The first ingredient listed is the main ingredient. That first ingredient is the base for that specific food; this means it is the one found in bigger quantities in the food. Why? Because dog food brands have to list their ingredients in order of weight. The first ingredient listed on the labels of superior quality brands or mixes of dog food for senior dogs will be real lamb, chicken, beef, turkey or fish.

The top ten ingredients make 80 percent or more of the mix. This is the most accurate way to know the quality of the food you’re considering feeding your senior dog. Just compare a top quality brand label with any of the leading dog food brands labels and you will see a big difference.

Let’s take a look at these two real examples:

Superior quality brand top 10 ingredients Leading brand top 10 ingredients
1. Deboned chicken 1. Ground yellow corn
2. Chicken meal 2. Poultry by-product meals
3. Whole ground brown rice 3. Corn gluten meal
4. Whole ground barley 4. Whole wheat flour
5. Oatmeal 5. Beef tallow preserved with mixed tocopherols (Vitamin E source)
6. Rye 6. Rice flour
7. Whole potatoes 7. Beef
8. Chicken fat 8. Soy flour
9. Menhanden fish meal 9. Sugar
10. Tomato pomace 10. Sorbitol


Some brands catalog their ingredients in various different ways to make sure the least healthy ones appear at the end of the list.
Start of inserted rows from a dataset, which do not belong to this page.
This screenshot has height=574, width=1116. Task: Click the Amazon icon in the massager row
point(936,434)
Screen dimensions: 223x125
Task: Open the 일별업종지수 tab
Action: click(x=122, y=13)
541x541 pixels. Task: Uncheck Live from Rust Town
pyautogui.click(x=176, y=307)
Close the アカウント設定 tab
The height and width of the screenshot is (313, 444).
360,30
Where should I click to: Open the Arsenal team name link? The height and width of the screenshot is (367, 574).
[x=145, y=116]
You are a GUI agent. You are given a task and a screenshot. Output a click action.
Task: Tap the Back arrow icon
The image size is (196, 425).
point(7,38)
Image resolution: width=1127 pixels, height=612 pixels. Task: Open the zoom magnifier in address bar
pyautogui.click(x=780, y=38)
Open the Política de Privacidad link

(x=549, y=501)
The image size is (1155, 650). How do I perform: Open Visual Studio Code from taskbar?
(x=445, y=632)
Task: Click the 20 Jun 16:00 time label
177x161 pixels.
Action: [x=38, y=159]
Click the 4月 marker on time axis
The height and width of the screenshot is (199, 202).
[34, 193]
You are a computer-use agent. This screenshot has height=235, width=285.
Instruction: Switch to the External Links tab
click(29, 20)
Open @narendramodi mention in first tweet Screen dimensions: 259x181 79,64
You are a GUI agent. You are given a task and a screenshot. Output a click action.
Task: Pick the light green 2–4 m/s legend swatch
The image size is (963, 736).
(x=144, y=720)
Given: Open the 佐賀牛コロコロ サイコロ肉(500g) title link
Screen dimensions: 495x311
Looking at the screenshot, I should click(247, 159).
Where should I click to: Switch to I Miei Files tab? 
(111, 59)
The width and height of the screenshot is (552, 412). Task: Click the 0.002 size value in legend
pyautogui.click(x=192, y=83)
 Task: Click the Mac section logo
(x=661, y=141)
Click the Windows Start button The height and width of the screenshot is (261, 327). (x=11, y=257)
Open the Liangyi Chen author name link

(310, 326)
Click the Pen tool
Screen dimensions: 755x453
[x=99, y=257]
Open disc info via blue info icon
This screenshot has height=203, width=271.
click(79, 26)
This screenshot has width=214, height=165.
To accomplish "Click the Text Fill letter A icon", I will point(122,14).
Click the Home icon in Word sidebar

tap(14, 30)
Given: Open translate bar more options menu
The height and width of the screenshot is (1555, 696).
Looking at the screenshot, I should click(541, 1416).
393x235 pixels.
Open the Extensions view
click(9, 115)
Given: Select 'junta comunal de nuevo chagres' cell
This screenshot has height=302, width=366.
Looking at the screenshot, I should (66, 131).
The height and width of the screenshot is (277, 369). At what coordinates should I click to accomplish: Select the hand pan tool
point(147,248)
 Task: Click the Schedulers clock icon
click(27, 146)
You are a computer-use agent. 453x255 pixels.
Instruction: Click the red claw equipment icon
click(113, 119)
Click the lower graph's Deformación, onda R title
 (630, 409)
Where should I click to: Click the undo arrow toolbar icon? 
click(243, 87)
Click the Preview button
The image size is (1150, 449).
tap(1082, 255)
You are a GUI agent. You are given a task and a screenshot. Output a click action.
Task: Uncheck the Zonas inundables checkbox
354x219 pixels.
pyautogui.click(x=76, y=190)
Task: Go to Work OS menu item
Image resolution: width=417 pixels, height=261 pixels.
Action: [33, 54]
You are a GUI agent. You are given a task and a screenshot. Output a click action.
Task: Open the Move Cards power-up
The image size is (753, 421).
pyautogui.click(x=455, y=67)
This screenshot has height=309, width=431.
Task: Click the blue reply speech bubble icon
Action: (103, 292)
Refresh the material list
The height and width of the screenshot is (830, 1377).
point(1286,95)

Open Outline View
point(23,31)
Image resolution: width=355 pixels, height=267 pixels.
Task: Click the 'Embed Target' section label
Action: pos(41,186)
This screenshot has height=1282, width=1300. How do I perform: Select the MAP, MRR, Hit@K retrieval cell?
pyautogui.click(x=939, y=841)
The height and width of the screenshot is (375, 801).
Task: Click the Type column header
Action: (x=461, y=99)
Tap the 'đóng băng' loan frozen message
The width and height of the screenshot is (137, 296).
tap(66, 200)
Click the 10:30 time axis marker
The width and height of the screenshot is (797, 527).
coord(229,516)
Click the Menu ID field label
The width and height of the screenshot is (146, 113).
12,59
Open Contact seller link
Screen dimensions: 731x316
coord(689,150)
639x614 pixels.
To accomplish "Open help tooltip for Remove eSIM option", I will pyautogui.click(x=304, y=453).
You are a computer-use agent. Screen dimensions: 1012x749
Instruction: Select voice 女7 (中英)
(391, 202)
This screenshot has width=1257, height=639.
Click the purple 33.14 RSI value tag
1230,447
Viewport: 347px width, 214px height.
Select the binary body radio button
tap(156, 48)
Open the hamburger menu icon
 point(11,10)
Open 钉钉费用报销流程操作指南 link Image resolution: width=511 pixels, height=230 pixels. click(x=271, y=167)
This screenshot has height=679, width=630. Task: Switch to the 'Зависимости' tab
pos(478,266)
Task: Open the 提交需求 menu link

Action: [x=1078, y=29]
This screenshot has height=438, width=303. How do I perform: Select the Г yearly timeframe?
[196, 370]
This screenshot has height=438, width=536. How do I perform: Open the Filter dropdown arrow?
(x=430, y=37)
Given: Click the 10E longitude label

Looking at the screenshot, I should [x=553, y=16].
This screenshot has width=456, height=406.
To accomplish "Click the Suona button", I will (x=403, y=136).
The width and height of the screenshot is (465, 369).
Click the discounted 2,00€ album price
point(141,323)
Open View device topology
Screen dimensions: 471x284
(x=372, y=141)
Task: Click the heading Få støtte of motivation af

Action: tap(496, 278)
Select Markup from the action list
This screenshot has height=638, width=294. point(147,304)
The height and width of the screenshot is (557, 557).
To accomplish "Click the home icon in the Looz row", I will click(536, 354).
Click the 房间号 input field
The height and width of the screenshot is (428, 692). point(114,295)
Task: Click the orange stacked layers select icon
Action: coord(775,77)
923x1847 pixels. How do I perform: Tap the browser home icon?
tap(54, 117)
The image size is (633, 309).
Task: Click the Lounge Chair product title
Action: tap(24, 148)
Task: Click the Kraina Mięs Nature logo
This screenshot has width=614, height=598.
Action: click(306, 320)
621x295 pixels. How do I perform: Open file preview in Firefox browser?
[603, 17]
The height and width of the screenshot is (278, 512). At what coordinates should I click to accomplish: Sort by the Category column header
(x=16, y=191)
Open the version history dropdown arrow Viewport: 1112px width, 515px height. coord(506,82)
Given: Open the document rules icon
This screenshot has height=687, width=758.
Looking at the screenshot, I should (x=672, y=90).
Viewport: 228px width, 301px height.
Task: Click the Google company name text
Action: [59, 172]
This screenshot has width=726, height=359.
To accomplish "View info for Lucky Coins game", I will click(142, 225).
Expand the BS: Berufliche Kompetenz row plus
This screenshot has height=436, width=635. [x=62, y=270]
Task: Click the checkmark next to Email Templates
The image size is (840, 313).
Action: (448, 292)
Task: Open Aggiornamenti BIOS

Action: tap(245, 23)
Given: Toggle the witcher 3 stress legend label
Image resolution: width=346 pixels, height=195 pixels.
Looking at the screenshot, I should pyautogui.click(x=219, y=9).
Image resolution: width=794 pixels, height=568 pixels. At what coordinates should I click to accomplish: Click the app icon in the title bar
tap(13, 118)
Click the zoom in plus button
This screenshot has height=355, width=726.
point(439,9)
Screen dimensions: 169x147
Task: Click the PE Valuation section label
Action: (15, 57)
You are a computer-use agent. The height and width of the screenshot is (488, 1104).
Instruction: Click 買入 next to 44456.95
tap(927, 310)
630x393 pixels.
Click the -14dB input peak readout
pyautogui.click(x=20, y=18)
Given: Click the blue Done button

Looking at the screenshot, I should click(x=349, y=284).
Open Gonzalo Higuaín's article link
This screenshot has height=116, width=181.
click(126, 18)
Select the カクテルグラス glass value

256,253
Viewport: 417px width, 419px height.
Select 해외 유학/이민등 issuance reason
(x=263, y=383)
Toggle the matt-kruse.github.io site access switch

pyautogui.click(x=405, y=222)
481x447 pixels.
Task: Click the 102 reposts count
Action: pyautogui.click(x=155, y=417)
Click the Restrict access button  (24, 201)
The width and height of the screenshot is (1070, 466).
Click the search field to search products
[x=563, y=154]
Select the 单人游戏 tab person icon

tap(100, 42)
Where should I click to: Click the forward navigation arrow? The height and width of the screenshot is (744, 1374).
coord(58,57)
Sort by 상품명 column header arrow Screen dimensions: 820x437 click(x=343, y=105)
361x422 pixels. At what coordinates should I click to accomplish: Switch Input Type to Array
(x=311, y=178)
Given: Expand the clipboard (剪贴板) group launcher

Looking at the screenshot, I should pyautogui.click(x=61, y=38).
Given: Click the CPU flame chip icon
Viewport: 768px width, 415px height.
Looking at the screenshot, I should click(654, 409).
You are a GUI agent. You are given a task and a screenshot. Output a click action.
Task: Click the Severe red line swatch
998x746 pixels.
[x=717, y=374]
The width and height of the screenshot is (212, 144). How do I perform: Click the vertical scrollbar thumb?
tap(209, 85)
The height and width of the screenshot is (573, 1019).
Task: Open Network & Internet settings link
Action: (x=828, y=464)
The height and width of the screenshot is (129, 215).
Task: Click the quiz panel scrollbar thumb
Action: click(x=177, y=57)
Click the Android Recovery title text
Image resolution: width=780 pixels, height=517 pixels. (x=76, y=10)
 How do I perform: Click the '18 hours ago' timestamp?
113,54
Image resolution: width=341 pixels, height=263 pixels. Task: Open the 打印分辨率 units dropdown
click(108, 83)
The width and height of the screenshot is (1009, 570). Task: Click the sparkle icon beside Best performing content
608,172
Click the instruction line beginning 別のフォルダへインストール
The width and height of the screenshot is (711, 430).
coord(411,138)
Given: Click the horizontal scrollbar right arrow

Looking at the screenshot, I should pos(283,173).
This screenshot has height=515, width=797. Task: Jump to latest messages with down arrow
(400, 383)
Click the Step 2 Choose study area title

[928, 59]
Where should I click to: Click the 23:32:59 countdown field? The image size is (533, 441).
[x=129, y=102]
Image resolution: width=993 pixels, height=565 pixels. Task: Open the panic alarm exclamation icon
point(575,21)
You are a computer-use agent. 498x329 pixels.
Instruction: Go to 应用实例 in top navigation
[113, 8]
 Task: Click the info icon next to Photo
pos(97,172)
For example the food may contain, in order of appearance: Chicken, Ground corn, Corn gluten, Ground wheat, and Corn bran.

If they listed all the corn ingredients together, this grain would probably turn out to be the first ingredient due to the total percentage present in the mix.

Make sure you read everything on the list, especially the last ingredients, where you may find artificial preservatives and colors. If you see any of these, discard that food brand immediately.

With this knowledge we are sure your search for the healthiest dog food for senior dogs will be much easier and less traumatic for you and your old friend.